Adams on Underground Railroad Landmark
Brooklyn Borough President Eric Adams released a statement after a home in Brooklyn that has been linked to the Underground Railroad was given an official landmark designation. The New York City Landmarks Preservation Commission is going to preserve 227 Duffield Street as a historical landmark.
“Few New Yorkers know that a small row house in Downtown Brooklyn was a critical site in our nation’s history – a place where abolitionist thought flourished, and a safe harbor for slaves on their long sojourn to freedom. That’s why months ago, we joined a campaign to preserve the historical integrity of 227 Duffield Street – to show that the Black lives of freedom-seekers mattered, and still matter to this day. At a time when our nation continues to face a reckoning over the long and painful legacy of racial injustice, remembering and permanently enshrining these pieces of our history has never been more urgent. We thank the Mayor and the LPC for recognizing the significance of this site, and the need to preserve it for future generations.”

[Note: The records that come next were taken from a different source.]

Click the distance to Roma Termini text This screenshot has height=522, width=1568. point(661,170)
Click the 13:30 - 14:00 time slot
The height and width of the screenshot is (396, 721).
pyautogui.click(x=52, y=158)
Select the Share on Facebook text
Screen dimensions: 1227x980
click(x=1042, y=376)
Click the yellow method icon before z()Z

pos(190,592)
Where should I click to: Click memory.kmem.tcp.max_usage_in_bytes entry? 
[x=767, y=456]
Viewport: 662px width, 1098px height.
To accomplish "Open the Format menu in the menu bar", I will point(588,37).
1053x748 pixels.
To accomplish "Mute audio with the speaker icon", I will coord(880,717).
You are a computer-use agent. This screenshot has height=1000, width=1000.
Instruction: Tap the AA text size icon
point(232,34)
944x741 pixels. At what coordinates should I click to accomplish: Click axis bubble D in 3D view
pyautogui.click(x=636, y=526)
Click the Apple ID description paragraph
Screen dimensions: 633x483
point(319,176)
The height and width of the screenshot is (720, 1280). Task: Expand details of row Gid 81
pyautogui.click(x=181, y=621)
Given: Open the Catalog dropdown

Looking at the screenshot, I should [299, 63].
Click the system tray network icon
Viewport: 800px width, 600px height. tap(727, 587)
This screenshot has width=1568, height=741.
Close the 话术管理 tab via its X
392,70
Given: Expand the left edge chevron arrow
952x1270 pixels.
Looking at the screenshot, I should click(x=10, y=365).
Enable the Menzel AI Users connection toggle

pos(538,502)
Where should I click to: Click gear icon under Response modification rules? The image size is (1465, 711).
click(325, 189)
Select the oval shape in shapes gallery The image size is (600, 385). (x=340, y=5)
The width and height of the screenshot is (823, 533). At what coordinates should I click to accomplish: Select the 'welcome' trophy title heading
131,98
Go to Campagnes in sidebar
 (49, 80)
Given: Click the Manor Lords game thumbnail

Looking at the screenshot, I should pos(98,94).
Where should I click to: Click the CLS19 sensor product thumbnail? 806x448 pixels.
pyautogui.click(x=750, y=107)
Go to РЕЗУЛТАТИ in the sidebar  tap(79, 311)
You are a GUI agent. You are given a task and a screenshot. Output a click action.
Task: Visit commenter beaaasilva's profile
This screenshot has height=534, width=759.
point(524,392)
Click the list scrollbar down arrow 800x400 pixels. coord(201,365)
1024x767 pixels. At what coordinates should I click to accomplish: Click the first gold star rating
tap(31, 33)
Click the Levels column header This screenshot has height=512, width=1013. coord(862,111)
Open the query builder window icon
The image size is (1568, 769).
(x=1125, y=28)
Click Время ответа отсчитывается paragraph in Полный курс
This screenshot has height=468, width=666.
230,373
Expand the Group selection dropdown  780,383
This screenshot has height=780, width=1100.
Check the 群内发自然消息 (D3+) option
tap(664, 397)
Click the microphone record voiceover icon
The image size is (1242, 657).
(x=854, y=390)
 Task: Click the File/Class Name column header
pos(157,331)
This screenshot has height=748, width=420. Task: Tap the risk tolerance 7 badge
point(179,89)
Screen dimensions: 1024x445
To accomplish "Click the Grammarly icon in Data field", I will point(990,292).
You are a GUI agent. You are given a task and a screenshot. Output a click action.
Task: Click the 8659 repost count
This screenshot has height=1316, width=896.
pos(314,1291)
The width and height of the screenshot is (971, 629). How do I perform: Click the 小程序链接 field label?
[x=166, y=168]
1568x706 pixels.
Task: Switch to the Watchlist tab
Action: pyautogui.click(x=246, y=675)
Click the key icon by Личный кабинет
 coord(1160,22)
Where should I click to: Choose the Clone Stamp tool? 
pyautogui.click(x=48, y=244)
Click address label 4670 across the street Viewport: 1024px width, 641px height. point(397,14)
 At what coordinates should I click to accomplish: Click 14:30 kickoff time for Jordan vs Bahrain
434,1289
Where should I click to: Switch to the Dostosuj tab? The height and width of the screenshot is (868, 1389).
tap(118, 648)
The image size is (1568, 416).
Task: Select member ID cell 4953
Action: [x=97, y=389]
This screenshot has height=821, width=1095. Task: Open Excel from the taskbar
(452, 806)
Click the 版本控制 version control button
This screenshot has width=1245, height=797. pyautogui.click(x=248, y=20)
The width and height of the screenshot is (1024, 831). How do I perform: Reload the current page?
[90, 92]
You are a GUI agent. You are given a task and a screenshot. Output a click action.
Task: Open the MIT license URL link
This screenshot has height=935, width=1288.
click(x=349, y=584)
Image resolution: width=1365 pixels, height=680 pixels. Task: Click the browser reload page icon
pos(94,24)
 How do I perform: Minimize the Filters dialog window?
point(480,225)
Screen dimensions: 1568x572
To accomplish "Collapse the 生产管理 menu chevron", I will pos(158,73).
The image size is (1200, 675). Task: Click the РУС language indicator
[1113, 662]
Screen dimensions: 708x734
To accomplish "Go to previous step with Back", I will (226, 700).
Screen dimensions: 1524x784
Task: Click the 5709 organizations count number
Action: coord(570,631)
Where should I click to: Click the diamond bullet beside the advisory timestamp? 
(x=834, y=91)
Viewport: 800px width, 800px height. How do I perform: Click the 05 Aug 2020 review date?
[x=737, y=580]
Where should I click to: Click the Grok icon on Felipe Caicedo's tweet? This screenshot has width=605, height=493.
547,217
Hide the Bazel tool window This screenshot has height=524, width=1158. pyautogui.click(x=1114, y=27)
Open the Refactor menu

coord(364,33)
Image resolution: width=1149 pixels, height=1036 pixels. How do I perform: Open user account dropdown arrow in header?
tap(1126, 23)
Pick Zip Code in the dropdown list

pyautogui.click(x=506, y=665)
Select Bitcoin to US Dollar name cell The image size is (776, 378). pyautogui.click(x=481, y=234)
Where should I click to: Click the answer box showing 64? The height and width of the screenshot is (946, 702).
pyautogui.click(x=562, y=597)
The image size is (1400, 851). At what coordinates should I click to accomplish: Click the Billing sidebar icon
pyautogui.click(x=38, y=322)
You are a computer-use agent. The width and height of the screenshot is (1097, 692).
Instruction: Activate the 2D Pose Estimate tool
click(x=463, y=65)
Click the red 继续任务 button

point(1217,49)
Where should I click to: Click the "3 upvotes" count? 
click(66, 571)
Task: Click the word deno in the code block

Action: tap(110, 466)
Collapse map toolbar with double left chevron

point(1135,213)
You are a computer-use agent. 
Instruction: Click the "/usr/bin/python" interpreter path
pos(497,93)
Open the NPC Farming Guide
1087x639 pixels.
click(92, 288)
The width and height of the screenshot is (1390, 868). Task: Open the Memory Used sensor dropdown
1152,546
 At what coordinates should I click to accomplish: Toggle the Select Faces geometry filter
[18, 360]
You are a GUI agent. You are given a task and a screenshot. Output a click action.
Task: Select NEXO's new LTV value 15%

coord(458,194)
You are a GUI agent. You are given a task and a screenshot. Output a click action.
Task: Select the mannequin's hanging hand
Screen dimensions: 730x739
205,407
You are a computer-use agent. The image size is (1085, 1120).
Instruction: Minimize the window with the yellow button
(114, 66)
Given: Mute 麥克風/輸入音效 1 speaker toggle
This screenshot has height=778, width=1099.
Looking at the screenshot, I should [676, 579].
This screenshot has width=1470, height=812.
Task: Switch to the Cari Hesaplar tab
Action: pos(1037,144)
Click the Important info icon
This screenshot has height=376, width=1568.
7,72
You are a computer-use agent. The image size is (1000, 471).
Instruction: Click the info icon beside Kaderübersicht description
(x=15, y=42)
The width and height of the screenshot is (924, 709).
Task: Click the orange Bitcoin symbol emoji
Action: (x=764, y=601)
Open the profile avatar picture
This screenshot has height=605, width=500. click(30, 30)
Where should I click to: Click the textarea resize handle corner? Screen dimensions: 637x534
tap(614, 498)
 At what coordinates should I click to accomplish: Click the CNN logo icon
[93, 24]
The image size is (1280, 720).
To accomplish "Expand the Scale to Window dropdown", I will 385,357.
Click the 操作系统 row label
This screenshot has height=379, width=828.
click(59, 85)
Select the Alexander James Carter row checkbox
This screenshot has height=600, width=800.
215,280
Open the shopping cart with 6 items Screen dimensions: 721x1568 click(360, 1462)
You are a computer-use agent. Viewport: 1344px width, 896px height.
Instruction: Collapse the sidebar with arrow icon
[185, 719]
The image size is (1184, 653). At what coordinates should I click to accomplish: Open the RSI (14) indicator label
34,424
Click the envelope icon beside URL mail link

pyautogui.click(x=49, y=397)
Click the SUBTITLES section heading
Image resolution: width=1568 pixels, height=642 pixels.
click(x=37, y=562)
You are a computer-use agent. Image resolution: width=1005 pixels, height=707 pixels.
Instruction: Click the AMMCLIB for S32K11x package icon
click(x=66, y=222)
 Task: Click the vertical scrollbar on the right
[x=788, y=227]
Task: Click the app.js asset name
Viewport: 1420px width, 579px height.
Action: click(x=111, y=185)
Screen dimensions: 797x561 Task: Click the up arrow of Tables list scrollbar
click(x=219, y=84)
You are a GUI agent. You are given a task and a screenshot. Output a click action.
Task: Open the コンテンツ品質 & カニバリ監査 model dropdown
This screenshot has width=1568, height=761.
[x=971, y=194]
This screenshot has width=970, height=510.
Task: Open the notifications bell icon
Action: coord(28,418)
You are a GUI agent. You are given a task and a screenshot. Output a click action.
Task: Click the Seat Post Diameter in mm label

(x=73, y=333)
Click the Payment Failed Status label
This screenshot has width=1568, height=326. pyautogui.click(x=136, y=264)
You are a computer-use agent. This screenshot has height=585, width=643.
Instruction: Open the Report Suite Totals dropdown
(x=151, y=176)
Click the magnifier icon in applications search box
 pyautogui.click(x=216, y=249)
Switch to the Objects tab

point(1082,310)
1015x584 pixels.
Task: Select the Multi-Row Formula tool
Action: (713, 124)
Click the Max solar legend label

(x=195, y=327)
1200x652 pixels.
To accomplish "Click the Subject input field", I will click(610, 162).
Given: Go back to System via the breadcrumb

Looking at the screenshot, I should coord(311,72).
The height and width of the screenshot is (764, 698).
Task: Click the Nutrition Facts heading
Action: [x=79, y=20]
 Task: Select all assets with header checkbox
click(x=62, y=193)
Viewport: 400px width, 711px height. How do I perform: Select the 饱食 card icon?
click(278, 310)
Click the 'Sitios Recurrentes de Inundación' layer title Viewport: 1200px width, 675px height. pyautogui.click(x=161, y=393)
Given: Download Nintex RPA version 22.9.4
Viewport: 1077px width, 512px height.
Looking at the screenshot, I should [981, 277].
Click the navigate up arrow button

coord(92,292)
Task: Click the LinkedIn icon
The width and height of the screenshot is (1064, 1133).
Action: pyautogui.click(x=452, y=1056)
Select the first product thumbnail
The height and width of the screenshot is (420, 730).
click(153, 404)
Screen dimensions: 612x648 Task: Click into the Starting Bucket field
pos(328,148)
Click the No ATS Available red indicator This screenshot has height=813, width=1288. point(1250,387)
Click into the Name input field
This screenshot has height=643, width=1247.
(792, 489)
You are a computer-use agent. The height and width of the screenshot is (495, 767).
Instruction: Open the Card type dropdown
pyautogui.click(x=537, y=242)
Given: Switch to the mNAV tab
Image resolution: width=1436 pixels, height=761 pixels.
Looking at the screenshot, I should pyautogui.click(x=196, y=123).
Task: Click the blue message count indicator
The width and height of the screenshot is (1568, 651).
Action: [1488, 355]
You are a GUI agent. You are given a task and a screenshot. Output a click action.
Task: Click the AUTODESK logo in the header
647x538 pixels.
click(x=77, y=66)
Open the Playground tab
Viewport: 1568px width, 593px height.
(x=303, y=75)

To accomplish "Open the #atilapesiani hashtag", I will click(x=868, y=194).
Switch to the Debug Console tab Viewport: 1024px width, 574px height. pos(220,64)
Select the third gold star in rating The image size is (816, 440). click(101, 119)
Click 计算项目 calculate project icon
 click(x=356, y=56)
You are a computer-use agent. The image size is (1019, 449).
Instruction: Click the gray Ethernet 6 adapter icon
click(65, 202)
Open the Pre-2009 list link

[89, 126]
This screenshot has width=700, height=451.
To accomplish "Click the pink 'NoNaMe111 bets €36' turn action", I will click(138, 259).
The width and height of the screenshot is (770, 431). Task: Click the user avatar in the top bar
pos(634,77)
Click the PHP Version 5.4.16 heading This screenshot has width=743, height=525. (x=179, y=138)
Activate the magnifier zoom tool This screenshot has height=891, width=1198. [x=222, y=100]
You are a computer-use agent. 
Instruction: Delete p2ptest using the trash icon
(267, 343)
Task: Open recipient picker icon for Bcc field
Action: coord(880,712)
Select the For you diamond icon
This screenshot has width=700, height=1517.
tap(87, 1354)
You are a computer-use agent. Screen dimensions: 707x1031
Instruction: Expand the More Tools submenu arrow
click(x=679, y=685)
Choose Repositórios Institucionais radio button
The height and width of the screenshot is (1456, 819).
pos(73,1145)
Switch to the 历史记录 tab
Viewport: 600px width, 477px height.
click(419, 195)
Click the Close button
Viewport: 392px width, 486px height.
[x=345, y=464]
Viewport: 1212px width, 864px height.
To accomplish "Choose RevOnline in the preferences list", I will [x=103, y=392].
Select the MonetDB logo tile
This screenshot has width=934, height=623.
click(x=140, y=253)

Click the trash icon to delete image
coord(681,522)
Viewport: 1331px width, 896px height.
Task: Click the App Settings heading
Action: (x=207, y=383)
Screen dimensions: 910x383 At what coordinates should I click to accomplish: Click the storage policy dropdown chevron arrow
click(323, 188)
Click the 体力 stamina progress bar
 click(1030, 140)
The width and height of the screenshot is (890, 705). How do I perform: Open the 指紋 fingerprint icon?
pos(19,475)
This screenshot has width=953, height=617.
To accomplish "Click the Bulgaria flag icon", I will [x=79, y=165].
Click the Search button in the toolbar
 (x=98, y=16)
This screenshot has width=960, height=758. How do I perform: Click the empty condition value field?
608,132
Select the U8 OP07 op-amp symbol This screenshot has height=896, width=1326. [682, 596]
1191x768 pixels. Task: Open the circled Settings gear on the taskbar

Myrie Bill Expunging Conviction Histories
State Sen. Zellnor Myrie (D-Brownsville, Crown Heights, East Flatbush, Gowanus, Park Slope, Prospect Heights, Prospect Lefferts Gardens, South Slope, Sunset Park) has introduced legislation that would automatically expunge conviction histories.
“One of the most impactful ways I’ve been able to serve constituents has been offering my support to families seeking parole or clemency for a loved one who has been convicted of a crime. Our office receives letters and requests for help regularly, and we carefully research every case presented to us. It has been one of my greatest honors as an elected official to lend my support to people who’ve paid their debt to society and want to return home to a robust support system.
“The letters we receive often detail the incredible transformations people have made since their original conviction. But I know that no matter what they’ve done to rehabilitate themselves, or who they’ve become in the years since they were incarcerated, many opportunities are closed off to people returning home with a conviction in their past. Renting an apartment or obtaining a job is much more difficult when a criminal record is only a few clicks away.
Right now, only certain types of records are eligible to be cleared under the law, and only then after a complex— and often expensive— process involving bureaucratic hurdles and administrative barriers. I believe people eligible to have their records cleared should be automatically granted this benefit by the state, and given the opportunity to put their past behind them, stabilizing themselves, their families and their communities,” he writes.